Handling the media was an even all by itself, sheriff says
For the Douglas County Sheriff’s Office, dealing with the news media in the aftermath of the skiing death of celebrity Sonny Bono was an event in itself.
Sheriff Ron Pierini started his day Tuesday fielding pre-dawn telephone calls about the congressman’s fatal accident at Heavenly Ski Resort. He ended the day with a satellite appearance on the “Larry King Live” show.
“It’s a high profile case,” Pierini said. “I think one of the things I appreciate most is my staff. They did an excellent job putting the case together.”
In addition to investigating Bono’s fatal skiing accident for any signs of foul play, the DCSO also acts as the county coroner’s office.
“We had a double role to perform, and my staff did an outstanding job of keeping me abreast of what was going on,” he said.

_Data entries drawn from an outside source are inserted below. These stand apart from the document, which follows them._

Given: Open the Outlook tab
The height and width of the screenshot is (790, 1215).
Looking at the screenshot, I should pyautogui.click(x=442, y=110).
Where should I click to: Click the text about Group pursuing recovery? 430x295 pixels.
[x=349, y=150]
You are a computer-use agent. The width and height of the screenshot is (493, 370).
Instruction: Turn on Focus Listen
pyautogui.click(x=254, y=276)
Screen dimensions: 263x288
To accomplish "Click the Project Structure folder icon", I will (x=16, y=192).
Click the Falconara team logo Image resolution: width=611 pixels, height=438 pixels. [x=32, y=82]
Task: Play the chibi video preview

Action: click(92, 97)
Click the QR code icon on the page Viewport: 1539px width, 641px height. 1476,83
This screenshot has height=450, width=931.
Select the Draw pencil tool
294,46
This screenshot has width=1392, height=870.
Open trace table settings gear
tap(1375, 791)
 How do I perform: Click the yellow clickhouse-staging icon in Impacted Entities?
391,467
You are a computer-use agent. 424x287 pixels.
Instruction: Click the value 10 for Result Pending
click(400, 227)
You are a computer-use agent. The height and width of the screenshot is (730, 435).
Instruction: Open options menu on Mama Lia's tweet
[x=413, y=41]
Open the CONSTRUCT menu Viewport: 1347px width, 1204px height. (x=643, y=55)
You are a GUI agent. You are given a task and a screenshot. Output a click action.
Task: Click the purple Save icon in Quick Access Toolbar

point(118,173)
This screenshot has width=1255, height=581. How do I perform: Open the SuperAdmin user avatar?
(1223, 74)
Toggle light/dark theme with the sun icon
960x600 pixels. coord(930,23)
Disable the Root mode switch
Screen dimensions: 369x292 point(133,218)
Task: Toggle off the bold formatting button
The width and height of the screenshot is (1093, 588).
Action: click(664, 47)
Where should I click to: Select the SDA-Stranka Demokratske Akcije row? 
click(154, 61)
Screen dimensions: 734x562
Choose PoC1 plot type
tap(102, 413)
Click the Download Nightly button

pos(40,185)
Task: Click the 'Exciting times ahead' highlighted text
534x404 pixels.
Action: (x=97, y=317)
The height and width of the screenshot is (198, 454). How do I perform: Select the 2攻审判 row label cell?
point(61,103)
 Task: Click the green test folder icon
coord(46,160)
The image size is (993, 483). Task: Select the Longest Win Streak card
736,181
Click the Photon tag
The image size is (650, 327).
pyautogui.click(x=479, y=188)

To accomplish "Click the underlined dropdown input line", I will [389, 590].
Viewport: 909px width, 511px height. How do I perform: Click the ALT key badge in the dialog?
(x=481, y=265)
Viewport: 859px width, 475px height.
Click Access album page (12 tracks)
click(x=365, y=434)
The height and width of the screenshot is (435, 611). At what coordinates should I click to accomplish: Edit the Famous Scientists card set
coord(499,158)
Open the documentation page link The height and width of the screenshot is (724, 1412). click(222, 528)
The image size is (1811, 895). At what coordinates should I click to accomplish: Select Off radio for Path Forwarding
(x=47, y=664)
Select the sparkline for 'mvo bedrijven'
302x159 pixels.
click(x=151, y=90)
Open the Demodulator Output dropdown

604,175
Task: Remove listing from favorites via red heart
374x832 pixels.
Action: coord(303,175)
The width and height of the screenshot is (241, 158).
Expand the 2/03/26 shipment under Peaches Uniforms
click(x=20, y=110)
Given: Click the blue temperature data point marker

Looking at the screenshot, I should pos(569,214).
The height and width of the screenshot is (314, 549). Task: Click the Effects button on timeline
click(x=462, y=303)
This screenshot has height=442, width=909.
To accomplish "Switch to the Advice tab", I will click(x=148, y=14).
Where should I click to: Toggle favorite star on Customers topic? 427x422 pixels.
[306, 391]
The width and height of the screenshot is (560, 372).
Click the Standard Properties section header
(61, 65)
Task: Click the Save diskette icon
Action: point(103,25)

Pierini said he had 10 officers working on the investigation, including himself.
“Dealing with the media is a major event in itself,” Pierini said. “There’s no way I could have done the job I did without them.”
Pierini said he believed interest in the tragedy was magnified by the Dec. 31 death of Michael Kennedy in a similar accident.
“There was a real parallel,” Pierini said. “The incidents happened twice in one week with high-profile people. The media was interested in ascertaining all the details.”
The sheriff’s department and Heavenly Ski Resort held several news conferences on Tuesday, attracting reporters and television crews from all over.
“We probably had 50 people in the media room and at least eight or nine satellite trucks,” he said. “I think the media is somewhat satisfied. We were fast and accurate with the details and covered every base we know. If we didn’t know an answer, we researched it between news conferences.”
Pierini said he was asked several questions about Bono’s blood alcohol content, information which won’t be available for three weeks. The autopsy was performed by the Washoe County coroner’s office in Reno.
“We worked well with the people at Heavenly Valley. They have a lot of faith in this organization as we do in theirs,” the sheriff said.
“It’s a hard job,” Pierini said, “especially dealing with the family. I heard nothing but praise from people around Mr. Bono’s staff, saying how much empathy our officers had for the family, especially with his wife Mary.”